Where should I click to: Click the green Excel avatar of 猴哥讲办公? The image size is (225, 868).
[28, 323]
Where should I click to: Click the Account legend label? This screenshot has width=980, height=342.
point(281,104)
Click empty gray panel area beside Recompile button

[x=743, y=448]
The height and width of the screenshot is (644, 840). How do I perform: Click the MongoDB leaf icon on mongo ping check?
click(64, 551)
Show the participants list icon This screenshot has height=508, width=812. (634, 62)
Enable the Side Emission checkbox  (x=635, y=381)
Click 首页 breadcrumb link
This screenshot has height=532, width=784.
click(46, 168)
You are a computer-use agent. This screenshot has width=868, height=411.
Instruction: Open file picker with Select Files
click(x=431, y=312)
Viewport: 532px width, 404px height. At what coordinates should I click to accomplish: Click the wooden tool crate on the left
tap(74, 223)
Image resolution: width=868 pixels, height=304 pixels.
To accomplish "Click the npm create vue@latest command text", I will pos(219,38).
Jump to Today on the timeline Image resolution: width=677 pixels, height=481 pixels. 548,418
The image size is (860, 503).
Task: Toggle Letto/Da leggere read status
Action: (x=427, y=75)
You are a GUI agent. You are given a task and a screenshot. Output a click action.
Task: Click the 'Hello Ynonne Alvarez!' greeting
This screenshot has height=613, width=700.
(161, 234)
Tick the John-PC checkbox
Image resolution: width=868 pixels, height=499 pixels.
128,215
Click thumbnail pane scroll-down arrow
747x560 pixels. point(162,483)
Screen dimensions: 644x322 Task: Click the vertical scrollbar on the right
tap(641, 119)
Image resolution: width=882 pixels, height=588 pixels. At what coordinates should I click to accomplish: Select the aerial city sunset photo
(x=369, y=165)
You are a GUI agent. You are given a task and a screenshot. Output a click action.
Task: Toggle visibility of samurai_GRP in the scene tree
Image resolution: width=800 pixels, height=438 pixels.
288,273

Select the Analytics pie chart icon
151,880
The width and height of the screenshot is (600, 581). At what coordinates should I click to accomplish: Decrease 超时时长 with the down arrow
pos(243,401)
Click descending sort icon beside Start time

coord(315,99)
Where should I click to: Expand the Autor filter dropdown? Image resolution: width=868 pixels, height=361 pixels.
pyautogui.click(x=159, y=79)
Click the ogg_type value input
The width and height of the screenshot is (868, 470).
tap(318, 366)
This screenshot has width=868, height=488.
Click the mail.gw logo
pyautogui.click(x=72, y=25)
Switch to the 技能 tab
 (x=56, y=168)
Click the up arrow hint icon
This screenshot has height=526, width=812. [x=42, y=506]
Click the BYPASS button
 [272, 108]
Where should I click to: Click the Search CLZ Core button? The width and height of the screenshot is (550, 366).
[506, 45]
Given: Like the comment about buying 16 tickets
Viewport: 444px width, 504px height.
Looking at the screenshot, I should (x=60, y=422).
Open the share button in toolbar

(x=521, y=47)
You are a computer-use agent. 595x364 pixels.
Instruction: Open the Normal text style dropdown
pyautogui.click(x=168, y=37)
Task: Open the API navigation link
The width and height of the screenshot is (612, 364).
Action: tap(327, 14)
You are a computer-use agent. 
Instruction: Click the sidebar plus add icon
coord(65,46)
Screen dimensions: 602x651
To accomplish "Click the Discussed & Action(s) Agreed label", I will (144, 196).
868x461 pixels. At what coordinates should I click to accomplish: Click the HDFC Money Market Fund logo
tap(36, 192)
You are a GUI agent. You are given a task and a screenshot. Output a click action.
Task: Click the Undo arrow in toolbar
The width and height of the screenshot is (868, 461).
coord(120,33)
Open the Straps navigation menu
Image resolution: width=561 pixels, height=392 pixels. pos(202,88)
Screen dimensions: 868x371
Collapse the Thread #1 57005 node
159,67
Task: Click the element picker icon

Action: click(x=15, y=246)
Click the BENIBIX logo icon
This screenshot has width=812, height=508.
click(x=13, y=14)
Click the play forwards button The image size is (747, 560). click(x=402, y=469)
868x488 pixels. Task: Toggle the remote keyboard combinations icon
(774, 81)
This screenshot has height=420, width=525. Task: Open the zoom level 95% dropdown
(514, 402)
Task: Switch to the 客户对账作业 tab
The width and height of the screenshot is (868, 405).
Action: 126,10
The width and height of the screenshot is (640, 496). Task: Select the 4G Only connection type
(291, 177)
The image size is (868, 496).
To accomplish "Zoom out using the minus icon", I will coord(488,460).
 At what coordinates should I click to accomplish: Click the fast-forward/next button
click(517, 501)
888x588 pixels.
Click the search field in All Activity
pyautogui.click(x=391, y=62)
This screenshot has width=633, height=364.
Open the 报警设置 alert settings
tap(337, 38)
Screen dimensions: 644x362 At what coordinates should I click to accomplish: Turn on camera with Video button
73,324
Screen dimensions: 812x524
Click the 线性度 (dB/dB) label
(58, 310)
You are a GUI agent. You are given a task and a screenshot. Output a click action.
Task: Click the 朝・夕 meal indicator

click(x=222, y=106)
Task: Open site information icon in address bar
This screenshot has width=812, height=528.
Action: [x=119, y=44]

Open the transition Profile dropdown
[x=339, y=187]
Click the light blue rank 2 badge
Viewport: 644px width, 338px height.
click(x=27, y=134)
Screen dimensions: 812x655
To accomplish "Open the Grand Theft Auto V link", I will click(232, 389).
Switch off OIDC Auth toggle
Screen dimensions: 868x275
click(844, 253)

──────────

Where a line contains the word "will", copy that line from the listing above.

■ REPLY TO THE EXERCISE
To accomplish "Click the npm create vue@latest command text", I will pos(219,38).
To accomplish "Click the Discussed & Action(s) Agreed label", I will (144, 196).
To accomplish "Zoom out using the minus icon", I will coord(488,460).
To accomplish "Open the Grand Theft Auto V link", I will click(232, 389).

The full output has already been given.